• _What the task requires_:
The answer is to be an exact copy of the lines below running from the line with "The height and width of the screenshot is (1366, 800)." down to the line with "Task: Click the green plus add color icon", both ends included, and nothing more.

** Data records follows **

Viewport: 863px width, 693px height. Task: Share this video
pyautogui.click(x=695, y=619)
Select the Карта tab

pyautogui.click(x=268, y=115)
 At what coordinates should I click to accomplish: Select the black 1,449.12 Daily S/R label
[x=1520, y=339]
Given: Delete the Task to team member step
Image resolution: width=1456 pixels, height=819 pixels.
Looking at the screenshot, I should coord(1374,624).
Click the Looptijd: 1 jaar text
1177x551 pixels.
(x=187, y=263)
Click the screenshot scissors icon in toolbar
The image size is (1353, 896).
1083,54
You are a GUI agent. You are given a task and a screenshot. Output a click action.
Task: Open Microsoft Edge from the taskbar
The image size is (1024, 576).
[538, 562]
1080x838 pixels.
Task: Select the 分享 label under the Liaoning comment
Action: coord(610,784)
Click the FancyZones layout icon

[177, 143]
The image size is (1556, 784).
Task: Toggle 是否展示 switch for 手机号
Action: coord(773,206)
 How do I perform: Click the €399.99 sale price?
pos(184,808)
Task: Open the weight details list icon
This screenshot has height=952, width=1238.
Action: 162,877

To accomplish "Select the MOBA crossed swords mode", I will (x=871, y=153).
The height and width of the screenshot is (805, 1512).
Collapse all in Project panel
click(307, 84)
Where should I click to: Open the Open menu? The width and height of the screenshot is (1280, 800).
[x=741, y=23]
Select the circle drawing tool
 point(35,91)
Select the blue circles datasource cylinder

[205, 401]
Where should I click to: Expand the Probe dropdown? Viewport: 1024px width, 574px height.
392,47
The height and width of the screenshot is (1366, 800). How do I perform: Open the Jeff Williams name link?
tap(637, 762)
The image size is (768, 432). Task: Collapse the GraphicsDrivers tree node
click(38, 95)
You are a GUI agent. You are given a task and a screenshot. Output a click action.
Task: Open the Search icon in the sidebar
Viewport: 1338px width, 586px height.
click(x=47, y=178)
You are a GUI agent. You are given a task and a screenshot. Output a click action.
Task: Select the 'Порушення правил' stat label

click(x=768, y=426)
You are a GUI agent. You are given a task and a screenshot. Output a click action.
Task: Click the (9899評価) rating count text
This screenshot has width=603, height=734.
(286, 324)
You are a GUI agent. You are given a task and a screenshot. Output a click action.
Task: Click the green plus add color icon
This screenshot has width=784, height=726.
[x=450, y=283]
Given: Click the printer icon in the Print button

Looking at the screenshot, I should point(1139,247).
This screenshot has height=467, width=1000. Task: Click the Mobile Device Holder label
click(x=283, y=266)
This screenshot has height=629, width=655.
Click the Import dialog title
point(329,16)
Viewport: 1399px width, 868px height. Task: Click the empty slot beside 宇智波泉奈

** End of Data records **

• _Exercise solution_:
The height and width of the screenshot is (1366, 800). How do I perform: Open the Jeff Williams name link?
tap(637, 762)
The image size is (768, 432). Task: Collapse the GraphicsDrivers tree node
click(38, 95)
You are a GUI agent. You are given a task and a screenshot. Output a click action.
Task: Open the Search icon in the sidebar
Viewport: 1338px width, 586px height.
click(x=47, y=178)
You are a GUI agent. You are given a task and a screenshot. Output a click action.
Task: Select the 'Порушення правил' stat label

click(x=768, y=426)
You are a GUI agent. You are given a task and a screenshot. Output a click action.
Task: Click the (9899評価) rating count text
This screenshot has width=603, height=734.
(286, 324)
You are a GUI agent. You are given a task and a screenshot. Output a click action.
Task: Click the green plus add color icon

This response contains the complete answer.